Pour protéger les droits des artistes, pensés toujours comme des droits d’auteur, commencent à se mettre en place des législations prévoyant une rémunération pour les auteurs/compositeurs dont les œuvres ont servi à entraîner les modèles de l’IA. L’AI Act européen, bientôt en vigueur, impose aux créateurs de musique par IA, et plus largement de toute forme d’IA générative, une obligation de transparence des sources. Plusieurs projets européens explorent des solutions blockchain et watermarking pour identifier automatiquement l’usage d’une œuvre musicale dans une IA ou une production dérivée et reverser automatiquement des micro-royalties. Je pense que ces protections seront illusoires et que la rémunération des artistes de demain se fera autrement que par les droits d’auteur.

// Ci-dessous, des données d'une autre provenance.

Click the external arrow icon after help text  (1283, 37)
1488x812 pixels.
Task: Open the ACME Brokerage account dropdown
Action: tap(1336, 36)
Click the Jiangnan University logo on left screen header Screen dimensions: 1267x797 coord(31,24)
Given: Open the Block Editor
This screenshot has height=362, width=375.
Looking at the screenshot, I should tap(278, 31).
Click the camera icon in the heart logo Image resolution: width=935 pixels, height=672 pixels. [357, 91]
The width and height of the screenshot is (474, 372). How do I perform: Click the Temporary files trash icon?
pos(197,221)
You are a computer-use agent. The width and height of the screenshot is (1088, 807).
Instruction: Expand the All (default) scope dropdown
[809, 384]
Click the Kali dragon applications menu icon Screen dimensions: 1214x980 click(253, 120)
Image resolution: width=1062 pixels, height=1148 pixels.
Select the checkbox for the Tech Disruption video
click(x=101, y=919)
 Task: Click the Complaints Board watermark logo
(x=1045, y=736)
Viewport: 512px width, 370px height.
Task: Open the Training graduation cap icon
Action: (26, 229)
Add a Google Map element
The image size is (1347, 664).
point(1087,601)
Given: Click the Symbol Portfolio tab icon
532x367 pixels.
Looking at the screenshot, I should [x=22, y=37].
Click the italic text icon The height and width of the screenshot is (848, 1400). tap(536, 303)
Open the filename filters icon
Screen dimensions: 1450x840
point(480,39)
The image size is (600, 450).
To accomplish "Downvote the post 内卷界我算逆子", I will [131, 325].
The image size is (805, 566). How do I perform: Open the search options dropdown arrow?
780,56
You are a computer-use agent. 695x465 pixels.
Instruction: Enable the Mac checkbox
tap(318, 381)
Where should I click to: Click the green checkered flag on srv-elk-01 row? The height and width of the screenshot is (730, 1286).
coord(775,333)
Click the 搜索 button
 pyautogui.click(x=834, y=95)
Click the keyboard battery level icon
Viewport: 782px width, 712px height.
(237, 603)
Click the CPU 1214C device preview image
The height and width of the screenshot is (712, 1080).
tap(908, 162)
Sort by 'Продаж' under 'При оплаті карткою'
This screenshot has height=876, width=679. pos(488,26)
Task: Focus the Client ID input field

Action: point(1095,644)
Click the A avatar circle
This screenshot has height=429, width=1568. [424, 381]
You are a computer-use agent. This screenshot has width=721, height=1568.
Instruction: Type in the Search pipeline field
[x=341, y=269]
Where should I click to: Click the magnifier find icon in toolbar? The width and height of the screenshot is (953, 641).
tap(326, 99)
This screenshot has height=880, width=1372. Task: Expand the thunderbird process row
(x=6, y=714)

Dans cette nouvelle économie, en effet, tout va changer :  L’IA conversationnelle permettra aux artistes, sans avoir besoin de maison de disques, de composer, arranger, mixer, masteriser, de produire un clip, d’adapter leurs œuvres à des jeux vidéo, à du yoga, à de la publicité interactive, de créer leur propre label, leur propre studio, leur propre agence marketing, de conserver la maîtrise de leurs données et de leur identité sonore, d’entretenir un dialogue personnalisé avec leurs fans, de leur proposer des expériences musicales personnalisées. Ils peuvent devenir les entrepreneurs de leurs œuvres, même s’ils auront encore un moment besoin de plateformes pour la distribution, la visibilité et la monétisation de leurs œuvres.

Sentant venir aussi leur remplacement par les algorithmes d’IA, les plateformes de diffusion musicale (tels Spotify, Deezer, Apple music) tentent de prendre les devants en s’alliant aux maisons de disques elles-mêmes en grand danger : Ainsi, Spotify a signé un accord avec trois grandes maisons de disques promettant aux artistes d’utiliser l’IA « avec et pour eux » et de leur garantir transparence, consentement, rémunération et protection contre les voix clonées. Ils ne réussiront pas à tenir cette promesse d’autant plus que les mécanismes de rémunération des artistes prévus dans ces accords seront largement illusoires.

Ainsi, pour les artistes, s’ils n’y prennent pas garde, le bouleversement introduit par l’IA sera juste un changement de maître : après le seigneur féodal, le bourgeois et les compagnies de disques, viendront les algorithmes. Les musiciens verront les droits d’auteur disparaître et ils ne seront plus que les employés, sinon les esclaves des algorithmes. Ils peuvent y échapper en devenant des entrepreneurs de leurs créations, en utilisant eux-mêmes les formidables potentialités de l’IA et en prenant le pouvoir dans l’organisation des concerts.

Tandis que le consommateur, lui aussi menacé de n’être que l’esclave des algorithmes qui lui dictera quoi écouter et comment, pourrait devenir co-compositeur de ce qu’il écoute, en imposant ses choix, en déterminant la forme à donner à l’œuvre qu’il a choisi d’écouter et en privilégiant, comme l’artiste, l’échange vrai, direct, vivant, irremplaçable du concert, défi à la solitude et à l’artificialisation.

La seule vraie liberté, une fois de plus, en musique comme ailleurs, est de créer et de maîtriser le fruit de sa création. L’IA peut abolir cette liberté, ou la démultiplier.